A government survey says 1 in 10 U.S. children has ADHD, a sizable increase from a few years earlier that researchers think might be explained by growing awareness and better screening.
ADHD, or attention deficit hyperactivity disorder, makes it hard for kids to pay attention and control impulsive behavior. It's often treated with drugs, behavioral therapy, or both.
The new study found that about two-thirds of the children who have ADHD are on medication.

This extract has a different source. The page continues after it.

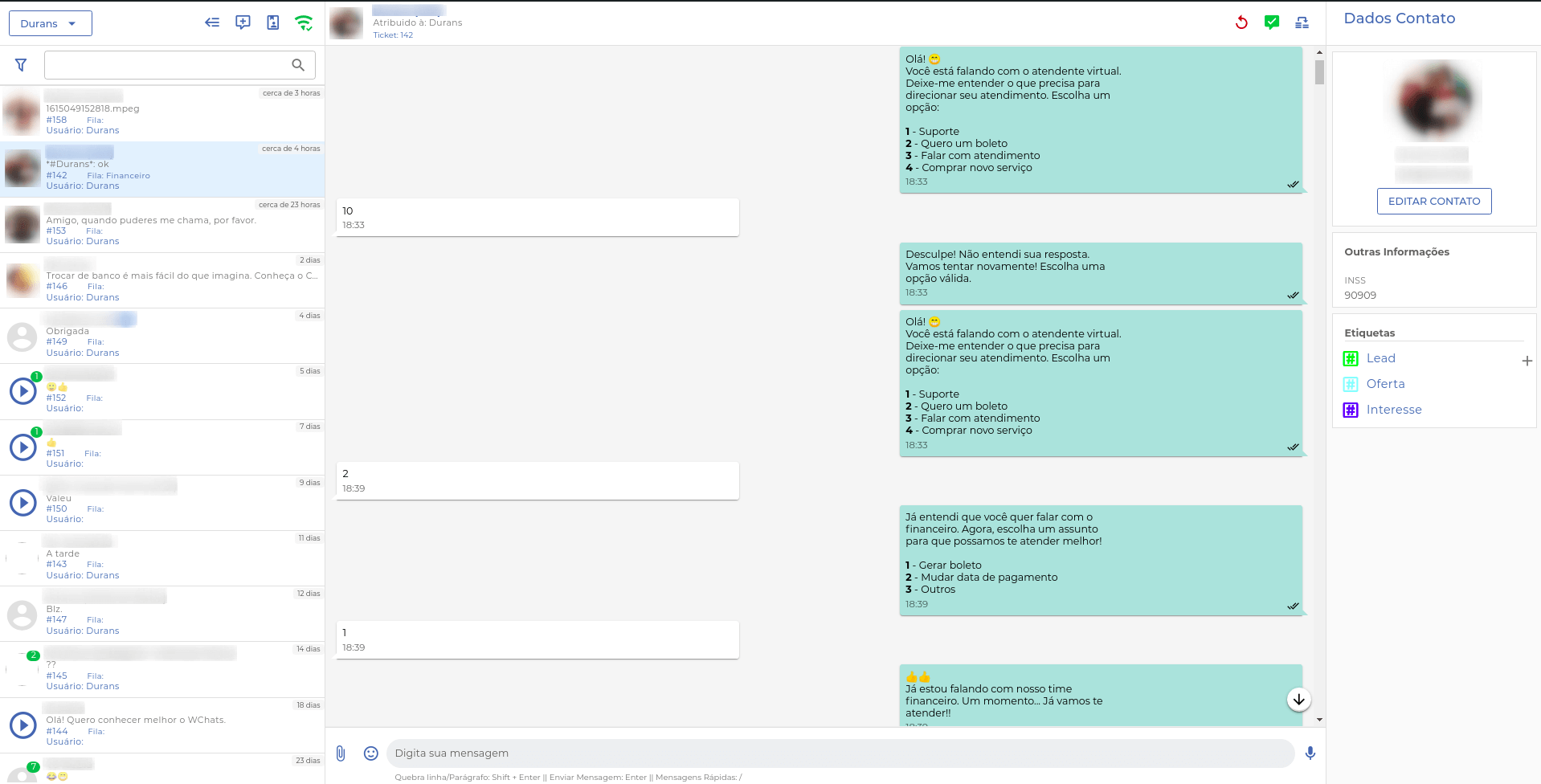Select the Lead tag
Image resolution: width=1541 pixels, height=784 pixels.
click(1380, 358)
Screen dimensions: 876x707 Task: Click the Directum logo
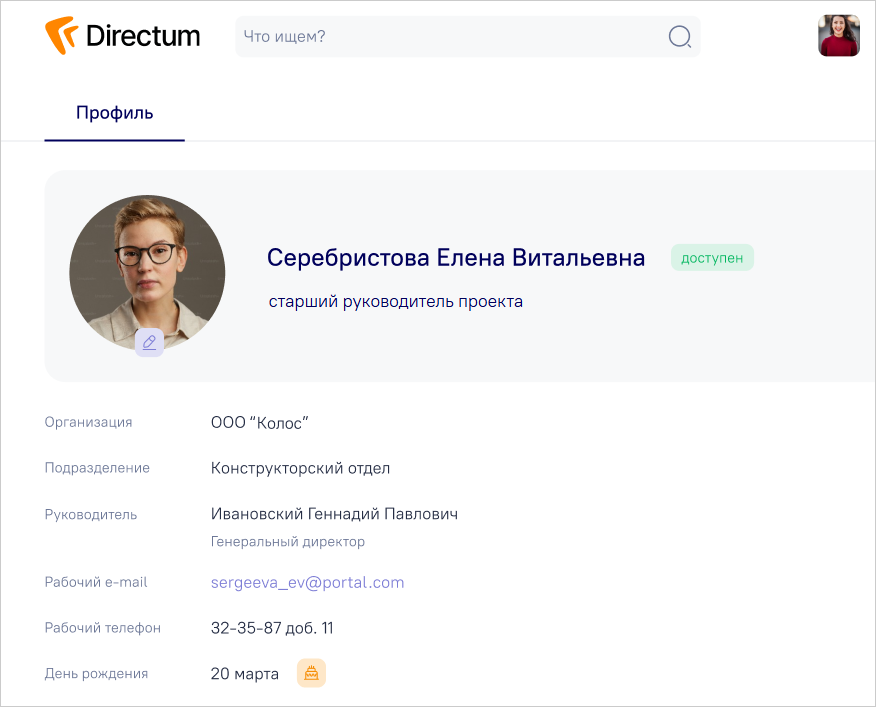(122, 36)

The estimate comes from a survey released Wednesday that found an increase in ADHD of about 22 percent from 2003 to the most recent survey in 2007-08. The Centers for Disease Control and Prevention interviewed parents of children ages 4 through 17 in both studies.
In the latest survey, 9.5 percent said a doctor or health care provider had told them their child had ADHD. The earlier study found that fewer than 8 percent of kids had been diagnosed with it.
Researchers calculate about 5.4 million kids have been diagnosed with ADHD, which suggests that about 1 million more children have the disorder than a few years earlier.
One expert found it hard to believe that so many kids might have ADHD. "It sounds a little high," said Howard Abikoff, a psychologist who is director of the Institute for Attention Deficit Hyperactivity and Behavior Disorders at New York University's Child Study Center.
Other studies have suggested more like 5 percent of kids have ADHD, and there are no known biological reasons for it to be on a recent increase, he added.